··· DATA PROVIDED
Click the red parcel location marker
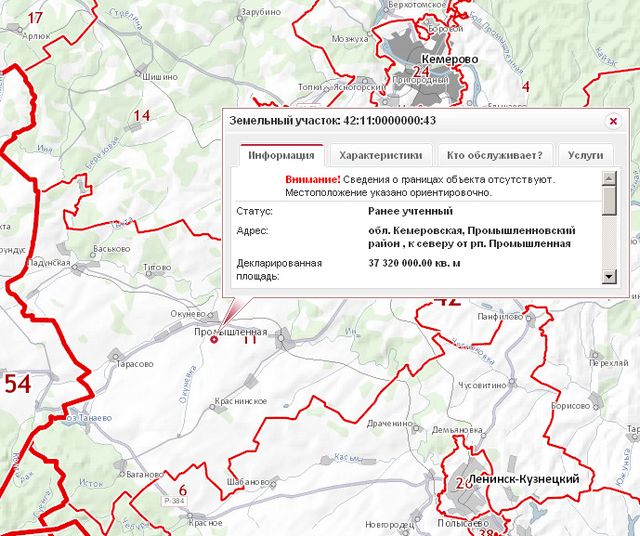 click(214, 339)
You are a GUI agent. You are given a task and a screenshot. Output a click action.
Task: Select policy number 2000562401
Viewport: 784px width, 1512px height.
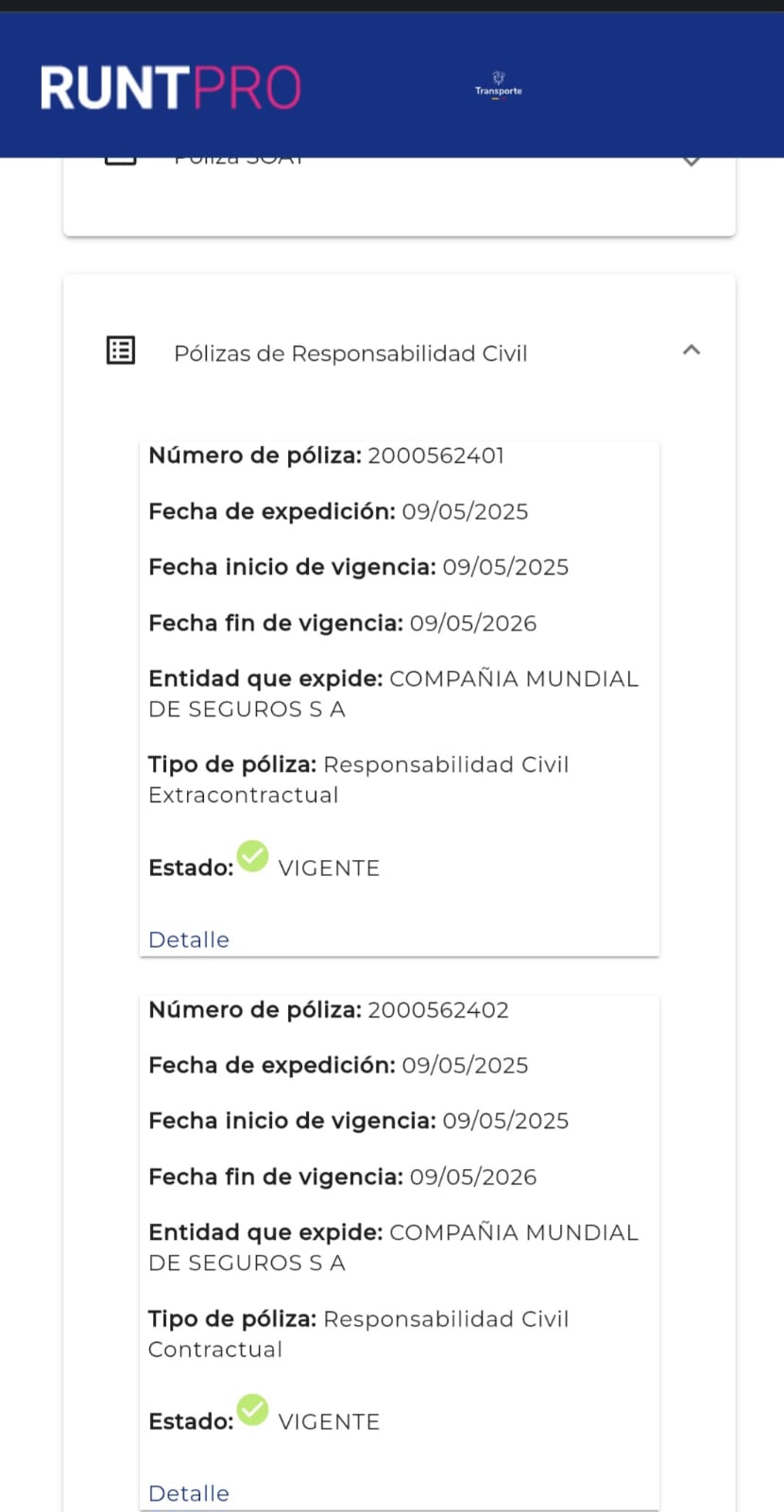point(435,455)
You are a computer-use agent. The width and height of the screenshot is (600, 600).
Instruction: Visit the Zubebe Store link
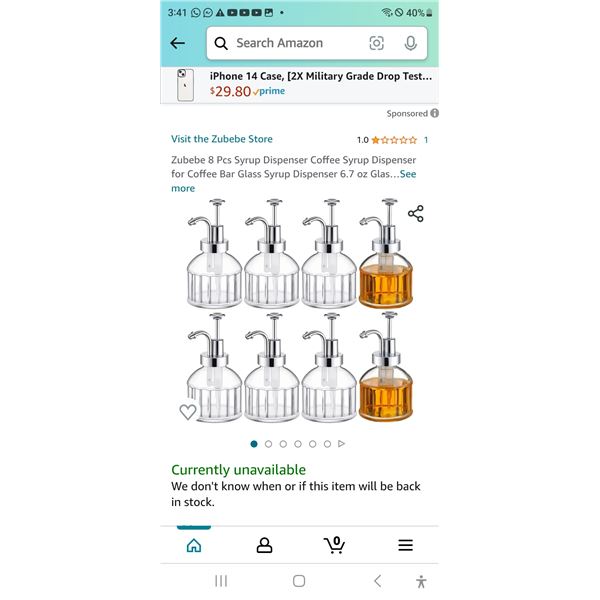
······
WHAT TO DO => Output the text lines of this listing as a JSON list of strings, one string per line, skipping blank lines and leaving out the pictures.

RESULT FOR THIS EXERCISE =>
[
  "Click the red parcel location marker",
  " click(214, 339)",
  "You are a GUI agent. You are given a task and a screenshot. Output a click action.",
  "Task: Select policy number 2000562401",
  "Viewport: 784px width, 1512px height.",
  "point(435,455)",
  "You are a computer-use agent. The width and height of the screenshot is (600, 600).",
  "Instruction: Visit the Zubebe Store link"
]